The objective of this two-month survey, from the end of March to May 2018, is to provide an inventory prior to the commissioning of the water network in the PILAEP 2 neighborhoods. A team of 60 Congolese interviewers is questioning 18,000 residents in 3,000 households and 10 survey areas. Recruiting interviewers, counting the households, interviewing and collecting data are among the stages covered by INS. 

The teams are ultimately seeking to understand if the fact of reducing the distance to the water point – and therefore the time devoted to the water chore – increases, for example, the school enrolment rate for girls, income-generating activities and empowerment for women, and reduces the violent acts committed against them and the stress they experience on a daily basis. Finally, the improvement in the health of residents, especially children, is also evaluated. Another area involves questioning the quality of the governance established via users’ associations (ASUREPs). 

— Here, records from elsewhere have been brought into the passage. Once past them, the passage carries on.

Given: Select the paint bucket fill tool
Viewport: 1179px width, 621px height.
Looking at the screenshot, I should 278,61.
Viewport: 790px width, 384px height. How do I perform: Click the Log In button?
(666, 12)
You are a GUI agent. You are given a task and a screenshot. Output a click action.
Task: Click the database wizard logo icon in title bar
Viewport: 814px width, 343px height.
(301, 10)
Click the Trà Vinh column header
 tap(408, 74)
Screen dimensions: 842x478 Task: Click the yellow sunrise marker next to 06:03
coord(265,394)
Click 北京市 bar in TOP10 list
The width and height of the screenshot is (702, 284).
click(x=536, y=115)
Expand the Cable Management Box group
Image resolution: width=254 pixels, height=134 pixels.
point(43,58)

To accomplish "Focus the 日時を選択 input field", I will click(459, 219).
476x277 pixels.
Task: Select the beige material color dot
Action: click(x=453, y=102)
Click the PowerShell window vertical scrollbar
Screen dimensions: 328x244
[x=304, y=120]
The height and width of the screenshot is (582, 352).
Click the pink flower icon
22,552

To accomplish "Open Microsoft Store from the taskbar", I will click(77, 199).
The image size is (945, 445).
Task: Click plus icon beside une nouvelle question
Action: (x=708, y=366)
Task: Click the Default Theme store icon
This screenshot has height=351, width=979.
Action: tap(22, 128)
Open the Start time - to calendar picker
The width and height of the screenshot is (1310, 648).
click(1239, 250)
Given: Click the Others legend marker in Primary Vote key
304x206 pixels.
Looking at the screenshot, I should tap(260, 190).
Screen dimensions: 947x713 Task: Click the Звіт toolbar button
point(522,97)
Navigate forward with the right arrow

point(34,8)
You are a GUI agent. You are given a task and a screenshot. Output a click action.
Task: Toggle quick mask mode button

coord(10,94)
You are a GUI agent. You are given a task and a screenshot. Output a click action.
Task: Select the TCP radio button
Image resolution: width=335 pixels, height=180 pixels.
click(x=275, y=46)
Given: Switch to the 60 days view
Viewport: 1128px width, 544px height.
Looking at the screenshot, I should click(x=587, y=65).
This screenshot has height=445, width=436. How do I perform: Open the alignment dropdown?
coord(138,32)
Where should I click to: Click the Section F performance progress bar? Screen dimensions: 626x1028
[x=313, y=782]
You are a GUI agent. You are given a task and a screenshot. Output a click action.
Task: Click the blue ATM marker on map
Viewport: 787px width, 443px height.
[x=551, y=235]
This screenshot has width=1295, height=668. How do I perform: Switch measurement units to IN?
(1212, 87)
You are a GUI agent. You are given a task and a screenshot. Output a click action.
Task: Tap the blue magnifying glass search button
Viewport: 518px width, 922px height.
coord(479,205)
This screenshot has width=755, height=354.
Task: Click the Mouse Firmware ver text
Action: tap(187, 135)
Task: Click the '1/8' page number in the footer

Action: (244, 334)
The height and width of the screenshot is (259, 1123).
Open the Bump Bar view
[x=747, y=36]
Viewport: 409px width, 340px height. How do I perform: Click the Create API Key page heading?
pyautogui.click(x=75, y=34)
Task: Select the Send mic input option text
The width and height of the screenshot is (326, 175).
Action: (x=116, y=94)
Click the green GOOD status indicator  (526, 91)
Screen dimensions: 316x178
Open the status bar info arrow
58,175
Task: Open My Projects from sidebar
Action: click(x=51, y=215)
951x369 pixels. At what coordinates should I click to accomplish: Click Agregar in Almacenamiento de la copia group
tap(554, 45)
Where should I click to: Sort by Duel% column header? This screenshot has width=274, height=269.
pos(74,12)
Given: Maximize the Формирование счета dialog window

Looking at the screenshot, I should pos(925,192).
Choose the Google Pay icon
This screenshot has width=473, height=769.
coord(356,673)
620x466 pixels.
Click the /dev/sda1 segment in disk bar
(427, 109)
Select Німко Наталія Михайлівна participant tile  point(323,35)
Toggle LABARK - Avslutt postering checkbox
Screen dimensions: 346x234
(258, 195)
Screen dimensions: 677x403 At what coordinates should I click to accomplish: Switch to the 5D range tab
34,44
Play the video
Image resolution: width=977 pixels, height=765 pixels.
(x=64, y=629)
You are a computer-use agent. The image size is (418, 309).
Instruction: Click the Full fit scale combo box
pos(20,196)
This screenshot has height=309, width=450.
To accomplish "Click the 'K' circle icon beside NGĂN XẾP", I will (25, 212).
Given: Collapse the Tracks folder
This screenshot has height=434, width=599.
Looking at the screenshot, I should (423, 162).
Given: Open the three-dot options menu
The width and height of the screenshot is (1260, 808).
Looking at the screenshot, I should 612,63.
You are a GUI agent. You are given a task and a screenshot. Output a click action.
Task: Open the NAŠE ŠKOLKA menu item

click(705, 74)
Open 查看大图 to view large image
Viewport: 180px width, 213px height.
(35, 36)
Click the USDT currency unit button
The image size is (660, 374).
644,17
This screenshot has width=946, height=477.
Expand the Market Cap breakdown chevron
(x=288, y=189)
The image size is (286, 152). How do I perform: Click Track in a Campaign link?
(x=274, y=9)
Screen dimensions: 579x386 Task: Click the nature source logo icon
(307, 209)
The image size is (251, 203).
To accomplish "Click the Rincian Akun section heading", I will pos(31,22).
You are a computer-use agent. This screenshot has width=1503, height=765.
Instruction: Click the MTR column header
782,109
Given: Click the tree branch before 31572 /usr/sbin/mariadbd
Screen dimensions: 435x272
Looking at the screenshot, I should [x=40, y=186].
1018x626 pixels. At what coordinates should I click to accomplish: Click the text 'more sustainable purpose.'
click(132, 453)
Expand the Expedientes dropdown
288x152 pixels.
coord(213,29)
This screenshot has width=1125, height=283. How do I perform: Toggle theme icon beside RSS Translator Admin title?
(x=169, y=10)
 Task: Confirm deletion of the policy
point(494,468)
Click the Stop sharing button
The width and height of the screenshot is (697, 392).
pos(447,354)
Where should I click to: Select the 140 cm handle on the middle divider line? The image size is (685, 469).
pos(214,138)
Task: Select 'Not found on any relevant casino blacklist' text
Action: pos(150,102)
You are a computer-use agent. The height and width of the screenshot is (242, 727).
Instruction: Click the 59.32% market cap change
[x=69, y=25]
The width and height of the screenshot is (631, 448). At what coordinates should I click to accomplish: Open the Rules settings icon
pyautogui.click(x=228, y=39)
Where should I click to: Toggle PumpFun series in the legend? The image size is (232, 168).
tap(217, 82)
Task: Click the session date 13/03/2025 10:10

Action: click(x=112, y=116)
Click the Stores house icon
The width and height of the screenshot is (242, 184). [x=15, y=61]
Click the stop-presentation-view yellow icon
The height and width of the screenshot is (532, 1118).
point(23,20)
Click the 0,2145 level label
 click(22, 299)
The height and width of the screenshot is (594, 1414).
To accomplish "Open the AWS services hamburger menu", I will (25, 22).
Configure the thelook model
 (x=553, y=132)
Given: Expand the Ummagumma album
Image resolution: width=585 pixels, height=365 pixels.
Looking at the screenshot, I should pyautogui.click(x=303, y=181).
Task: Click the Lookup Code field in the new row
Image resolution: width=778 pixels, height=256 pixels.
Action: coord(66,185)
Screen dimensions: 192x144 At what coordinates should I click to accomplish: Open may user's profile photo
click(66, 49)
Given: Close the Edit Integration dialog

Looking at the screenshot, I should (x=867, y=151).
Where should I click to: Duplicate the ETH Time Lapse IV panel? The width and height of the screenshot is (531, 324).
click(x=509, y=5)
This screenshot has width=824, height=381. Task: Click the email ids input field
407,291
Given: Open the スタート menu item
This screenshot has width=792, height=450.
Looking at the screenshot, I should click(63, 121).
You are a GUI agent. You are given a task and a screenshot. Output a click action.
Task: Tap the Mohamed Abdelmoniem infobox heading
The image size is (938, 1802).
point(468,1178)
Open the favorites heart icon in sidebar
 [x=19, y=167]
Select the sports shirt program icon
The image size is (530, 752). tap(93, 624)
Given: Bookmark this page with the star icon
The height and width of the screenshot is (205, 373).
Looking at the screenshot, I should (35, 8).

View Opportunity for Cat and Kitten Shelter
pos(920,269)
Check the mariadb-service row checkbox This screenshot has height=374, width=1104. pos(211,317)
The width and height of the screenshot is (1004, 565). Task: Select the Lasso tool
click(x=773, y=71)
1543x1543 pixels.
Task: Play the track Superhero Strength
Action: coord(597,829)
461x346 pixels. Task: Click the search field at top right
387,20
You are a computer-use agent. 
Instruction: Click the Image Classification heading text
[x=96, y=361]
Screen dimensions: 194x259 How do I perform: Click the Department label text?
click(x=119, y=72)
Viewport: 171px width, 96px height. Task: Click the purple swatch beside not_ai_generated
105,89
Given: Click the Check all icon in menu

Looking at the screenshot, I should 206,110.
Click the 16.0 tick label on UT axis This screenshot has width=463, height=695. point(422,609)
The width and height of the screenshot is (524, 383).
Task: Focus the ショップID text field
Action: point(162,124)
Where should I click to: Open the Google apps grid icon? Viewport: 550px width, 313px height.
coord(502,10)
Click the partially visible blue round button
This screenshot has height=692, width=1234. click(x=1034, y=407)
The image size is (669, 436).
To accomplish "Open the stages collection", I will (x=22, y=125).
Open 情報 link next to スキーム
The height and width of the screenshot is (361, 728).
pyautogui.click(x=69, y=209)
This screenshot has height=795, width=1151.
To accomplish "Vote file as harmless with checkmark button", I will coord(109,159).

The survey work is an art in itself. It involves being accepted, gaining the trust of people so that they answer questions and that these answers provide material for analysis. “When you introduce yourself for the first time”, says Jérôme Anyasi, an interviewer, “people don’t know why you’ve come to their homes. If you don’t manage to clearly introduce the purpose of the study, they can refuse. Once they’ve accepted, if you talk for a bit too long, people might get fed up and decide to do something else.” 

Some subjects are also sensitive, adds the interviewer: “People don’t necessarily feel like giving certain information, like the value of their property”. The same goes for information about governance, corruption or violence in the neighborhood. In the current political context, which is deteriorating, the people interviewed may also be scared of getting arrested. A 3-day pilot test allowed the wording of the questions to be examined in order to make adjustments to the questionnaire. After making final adjustments to the collection tools and a launch meeting with the teams, it was possible to launch the survey.

Advocacy for sustainable and high-quality investments
RDC, Kinshasa, enfants, Kabamba
© Ines Kabamba / AFD

 

Through this evaluation, AFD is seeking to bridge a knowledge gap concerning the effectiveness of sustainable investments in drinking water networks on public health, economic development and social ties. In terms of cholera, the international community generally focuses on short-term approaches via minor operations (distribution of chlorine tablets, filter kits) and emergency measures (immunization campaigns).  

This impact evaluation, combined with another evaluation conducted in Uvira in South Kivu (DRC), aims to contribute to feeding into the international debate on the distribution between short and long-term investments and the importance that needs to be given to the quality of water and sanitation services in the context of the Sustainable Development Goals. As pointed out by Martin Leménager, head of the PILAEP project team, “It’s great to have a water network in your neighborhood, but it’s not enough. There mustn’t be unexpected cut-offs in the service and the water mustn’t contain bacteria!”.